Start of DATA LISTING

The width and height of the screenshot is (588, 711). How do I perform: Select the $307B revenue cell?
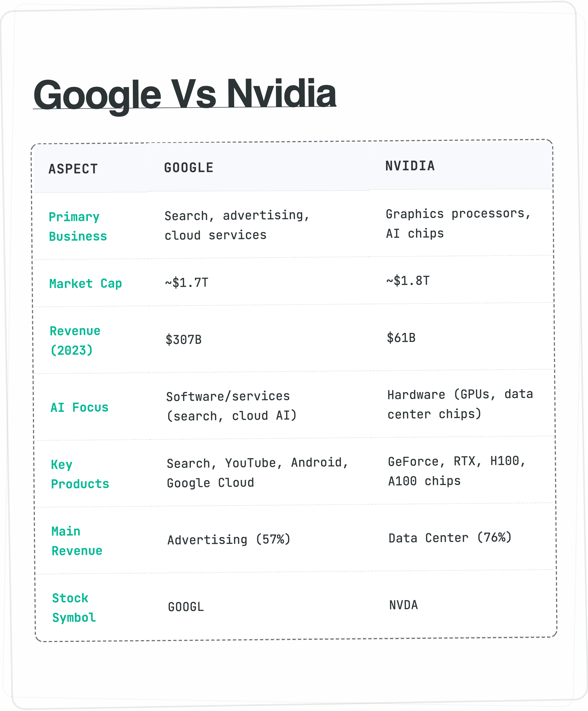183,340
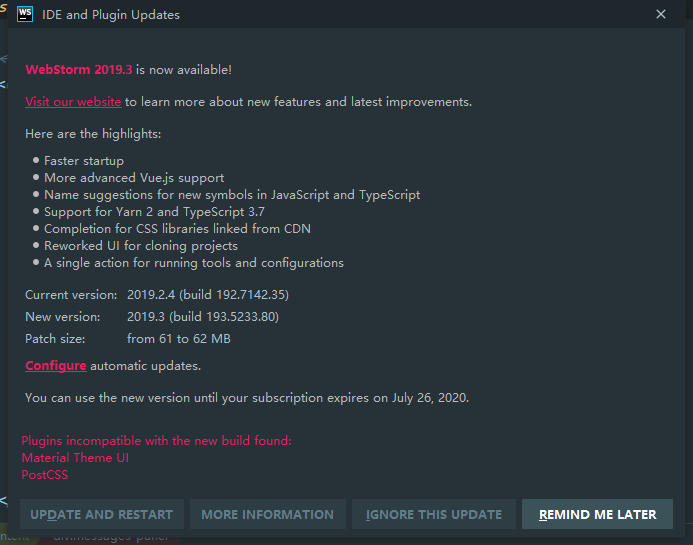Click the Reworked UI for cloning projects highlight
Viewport: 693px width, 545px height.
tap(140, 246)
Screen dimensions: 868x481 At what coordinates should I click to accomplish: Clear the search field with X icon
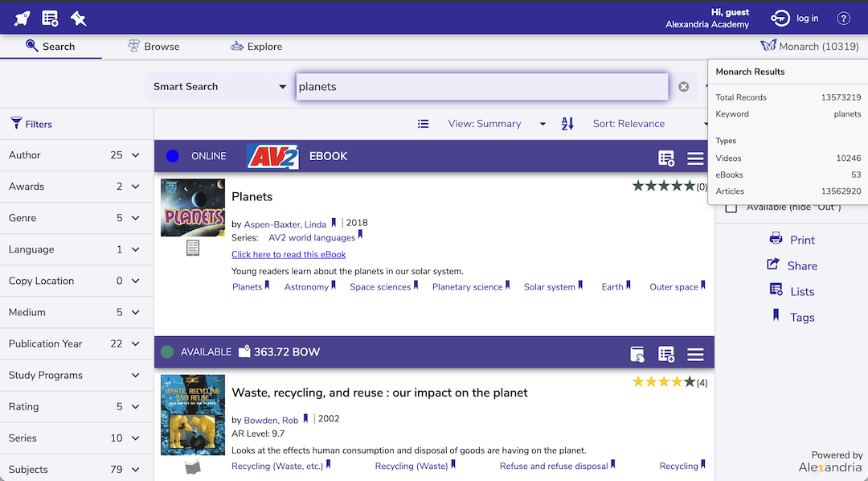(x=683, y=87)
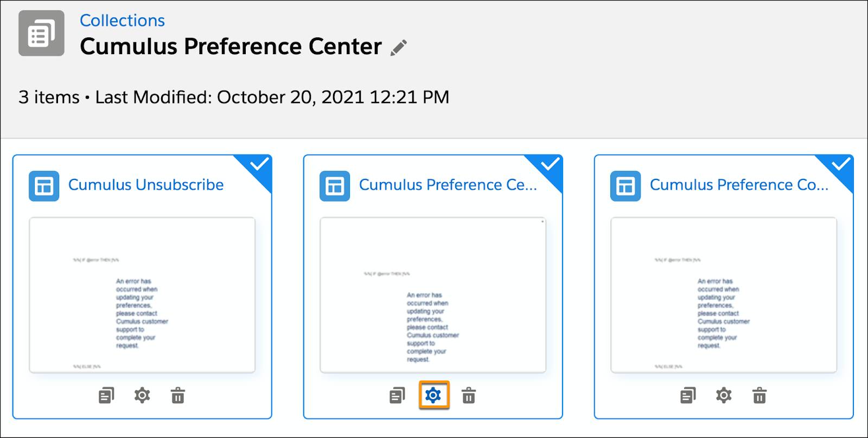Image resolution: width=868 pixels, height=438 pixels.
Task: Open the Collections link
Action: [123, 21]
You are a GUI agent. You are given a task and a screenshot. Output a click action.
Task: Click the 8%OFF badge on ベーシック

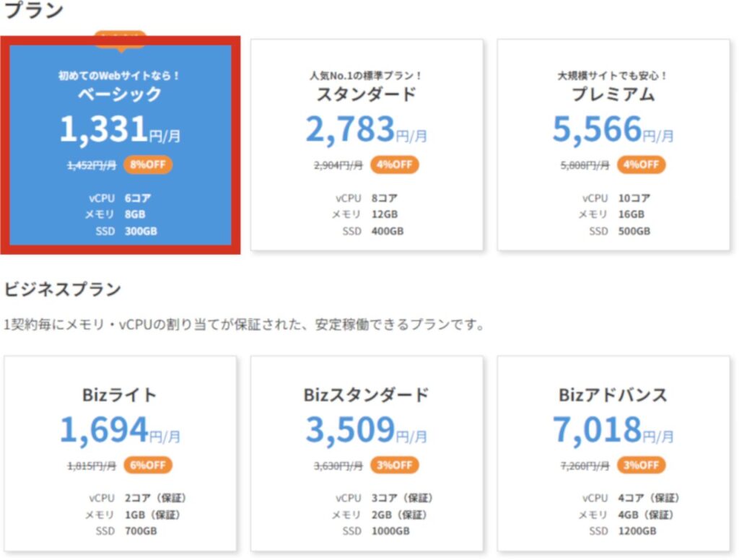[147, 165]
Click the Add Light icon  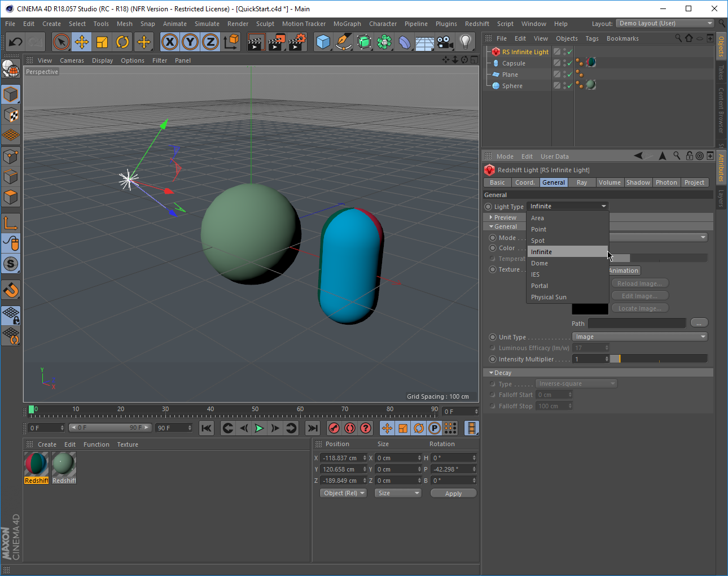[465, 42]
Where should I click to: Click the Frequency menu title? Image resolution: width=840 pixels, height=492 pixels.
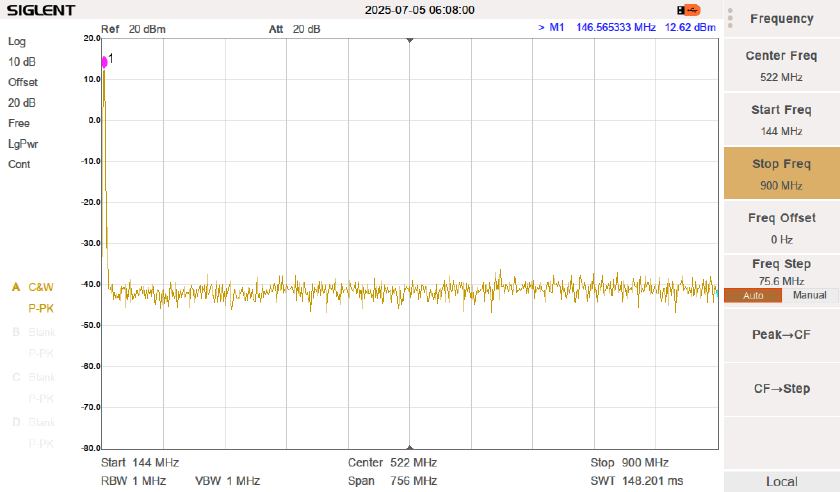pyautogui.click(x=781, y=18)
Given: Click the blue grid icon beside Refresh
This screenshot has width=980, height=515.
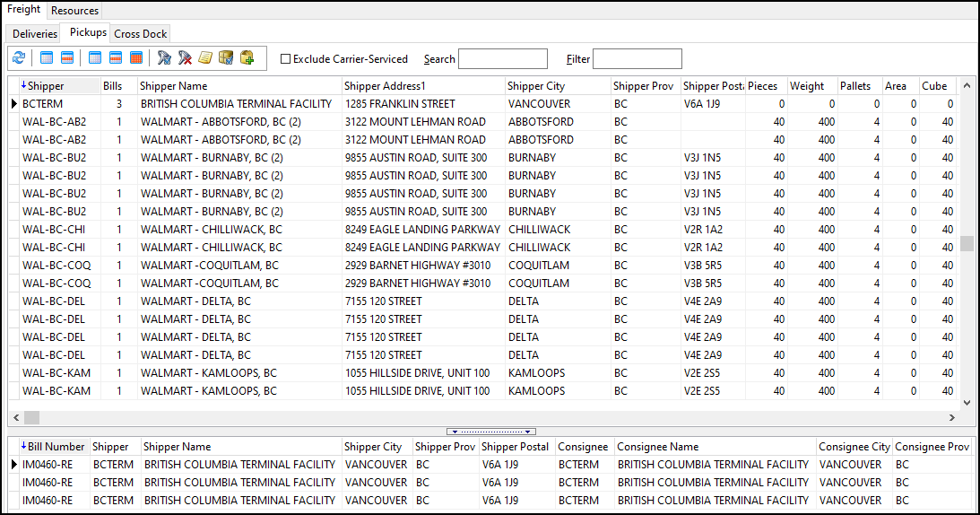Looking at the screenshot, I should pyautogui.click(x=47, y=58).
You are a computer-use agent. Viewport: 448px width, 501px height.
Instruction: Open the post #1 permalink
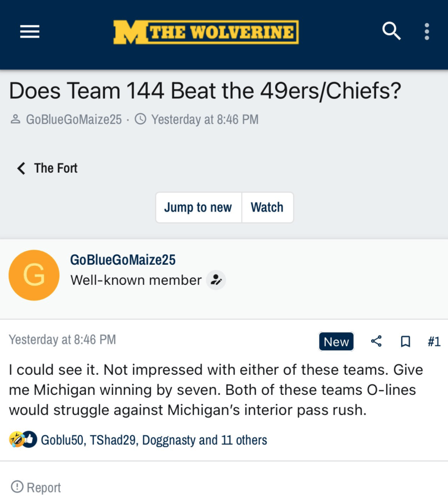[x=434, y=342]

End of DATA LISTING

## PROBLEM DESCRIPTION
Word for word, repeat only the lines from the line containing "Given: Click the" through the end of the data, without any pictures.

## OUTPUT BELOW
Given: Click the blue grid icon beside Refresh
This screenshot has width=980, height=515.
Looking at the screenshot, I should pyautogui.click(x=47, y=58).
You are a computer-use agent. Viewport: 448px width, 501px height.
Instruction: Open the post #1 permalink
[x=434, y=342]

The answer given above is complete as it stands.